The network processor survivors, meanwhile, claim to be doing quite well with their Ethernet focus. In fact, they might be capturing business at big name equipment vendors.
"If you believe what the network processor vendors are saying, there are other designs that are going merchant, but you have to wait for them to see light of day," says Bob Wheeler, an analyst at The Linley Group .
EZchip no longer names its customers publicly, but the company has confessed it sells to the big players. (See EZchip Names Cisco, Juniper.)
And Cavium continues to sell into Cisco. In fact, one source claims Cavium's security chips -- a product line separate from Octeon -- are in Cisco's ASR 1000, though Cavium declined to comment.
Xelerated, meanwhile, seems to have found a gold mine in Huawei Technologies Co. Ltd. . Xelerated's X11 network processor may be just one of many chips Huawei has admitted to using, but it seems the Chinese vendor is using it extensively. (See Huawei Picks Xelerated.)

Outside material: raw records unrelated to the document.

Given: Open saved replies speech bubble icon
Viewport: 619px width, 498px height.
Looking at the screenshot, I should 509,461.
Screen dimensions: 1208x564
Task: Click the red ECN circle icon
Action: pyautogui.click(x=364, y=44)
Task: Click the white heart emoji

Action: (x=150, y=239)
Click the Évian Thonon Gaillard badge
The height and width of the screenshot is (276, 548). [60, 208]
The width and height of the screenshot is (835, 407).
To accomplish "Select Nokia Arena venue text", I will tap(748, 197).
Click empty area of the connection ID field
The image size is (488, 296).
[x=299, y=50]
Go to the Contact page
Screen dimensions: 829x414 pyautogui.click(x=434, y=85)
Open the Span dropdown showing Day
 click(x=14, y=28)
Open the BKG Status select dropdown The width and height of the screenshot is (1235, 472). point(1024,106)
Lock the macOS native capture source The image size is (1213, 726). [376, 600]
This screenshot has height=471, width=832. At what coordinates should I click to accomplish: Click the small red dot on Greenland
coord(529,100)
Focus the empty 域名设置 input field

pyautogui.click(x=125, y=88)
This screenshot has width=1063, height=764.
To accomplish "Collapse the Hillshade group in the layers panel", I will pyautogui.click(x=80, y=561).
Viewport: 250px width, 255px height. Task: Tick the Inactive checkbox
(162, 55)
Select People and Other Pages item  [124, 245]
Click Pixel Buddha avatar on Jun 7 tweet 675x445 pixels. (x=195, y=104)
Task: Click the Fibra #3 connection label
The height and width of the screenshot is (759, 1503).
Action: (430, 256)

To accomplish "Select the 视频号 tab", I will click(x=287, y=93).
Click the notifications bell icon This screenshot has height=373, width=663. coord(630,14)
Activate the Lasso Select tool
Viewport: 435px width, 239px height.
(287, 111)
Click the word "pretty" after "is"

"We have basically all next-gen platforms at Huawei, and they alone are so big that they will carry us to profitability this year," Xelerated's Eklund tells Light Reading via email.
The overall network processor market was around $260 million in 2007, Wheeler estimates. "So, it's not a large market, but it's enough to sustain a few vendors," he says.
The fastest growing sector in that market is in 10-Gbit/s network processors, by Linley Group's reckoning. In addition to EZchip and Xelerated, Bay Microsystems Inc. , Broadcom Corp. (Nasdaq: BRCM) and Netronome are selling parts there -- Netronome having taken over development of the Intel Corp. (Nasdaq: INTC) IXP2800 line. (See Clicking Netronome.)